### Short task
Carry on writing the blog post below about unplugging from technology during a rainforest retreat, picking up after its final sentence.

### Page extract

++++++

Amara and I just returned from a most nourishing retreat in the rainforests of the Washington Coast, where we spent 10 days detached from our technology, contemplating life, and giving thanks for all our blessings (Wildheart families being a huge part of our many gratitudes!!!). We returned to a hot and dry Central Oregon reflecting on what it means to be in relationship with nature in so many different environments. What stood out to us was how deeply we had fallen into the trance of Mother Earth after only 10 days in a new environment. Both of us agreed that such a shift would not have happened were we to have had contact with our cell phones, computers, and all that comes along with those tools of society. Thus, we felt inspired to reach out and share some words of invitation.
Let’s be clear, as I’m sitting in front of my computer typing this message to you, I have no judgment or condemnation of our most beloved technology. It is a tool, and like any tool it can be used and it can be abused. In part, our intention, actions and mindset determine whether the outcome will have a positive or negative effect on our lives. If you are on a computer all day, or carry and use your cell phone everywhere, I honor and respect your choice to do so. For many of us, it is not possible to make a living without this constant companion. For the purpose of this blog, however, I would just like to invite you to examine your family’s habits and see if it is something you like, or something you may want to revise.

++++++

(Records from a collection)

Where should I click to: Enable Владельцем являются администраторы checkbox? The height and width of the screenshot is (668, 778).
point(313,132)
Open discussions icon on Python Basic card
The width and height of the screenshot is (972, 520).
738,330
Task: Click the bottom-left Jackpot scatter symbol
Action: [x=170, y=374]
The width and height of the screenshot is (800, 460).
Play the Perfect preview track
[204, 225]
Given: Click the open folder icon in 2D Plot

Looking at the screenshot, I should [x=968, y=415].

++++++

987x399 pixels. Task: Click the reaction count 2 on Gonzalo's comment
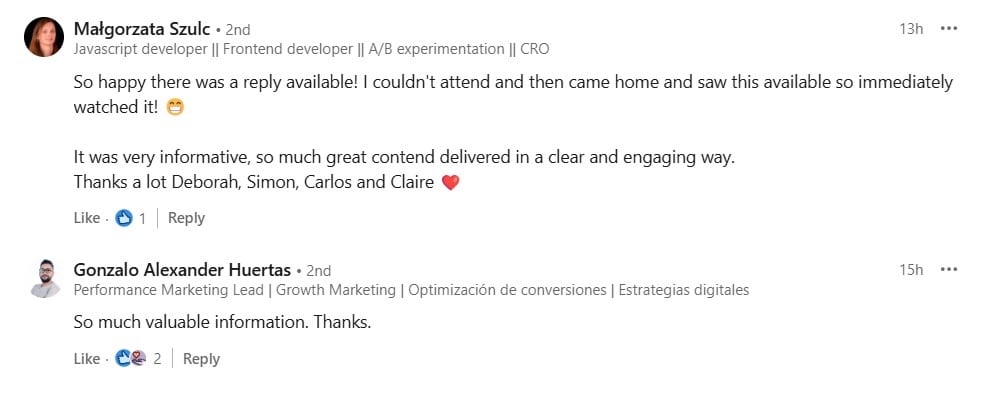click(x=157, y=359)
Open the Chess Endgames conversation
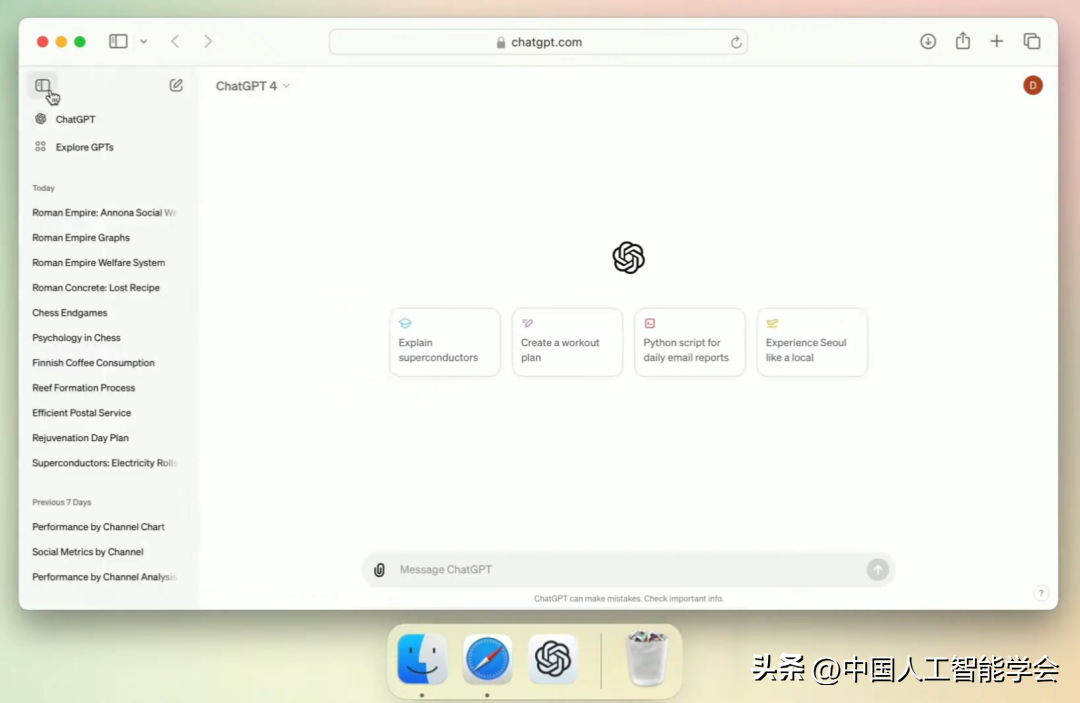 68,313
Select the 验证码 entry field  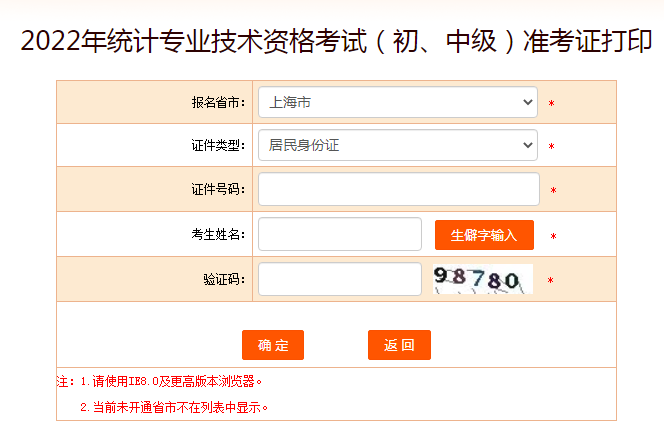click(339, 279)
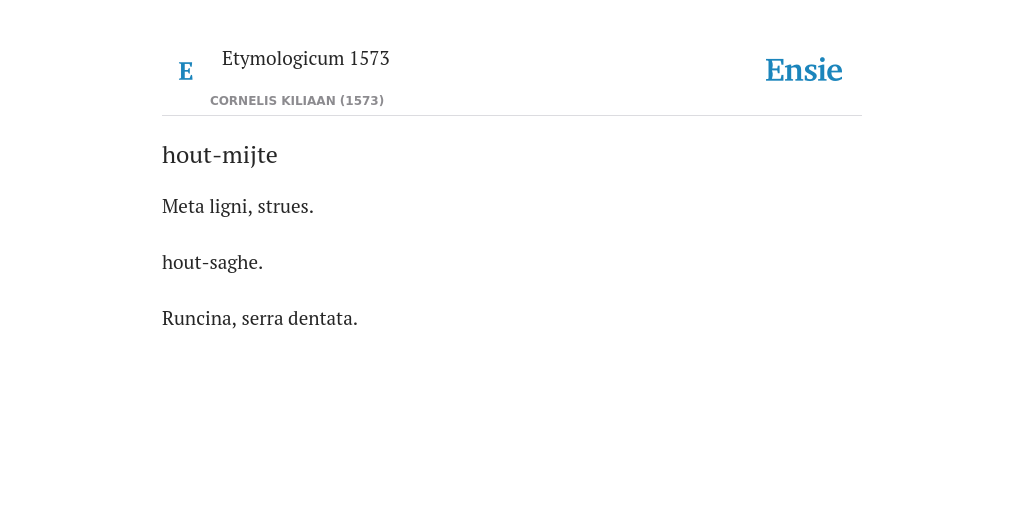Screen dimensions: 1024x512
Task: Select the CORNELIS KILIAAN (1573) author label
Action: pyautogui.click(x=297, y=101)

++++++

### The reply
The best way to teach children about responsible use of technology is to be good role models ourselves. The warm weather makes it nearly irresistible to venture out into nature with our loved ones. These are prime opportunities to separate from our technology. While it is wise to have a phone in case of an emergency, a phone on airplane mode inside of a backpack is a great way to hang a ‘Do Not Disturb’ note on your consciousness. It can be wonderful to have phone conversations with friends and family in nature, to look up plants or animals on the internet, snap a photo or two for social media, or get some work done in a natural setting. It is equally wonderful to simply say ’no’ to technology and ‘yes’ to nature. Disconnecting from tech in such a way has profound implications on your natural connection, and I promise you will feel better afterward.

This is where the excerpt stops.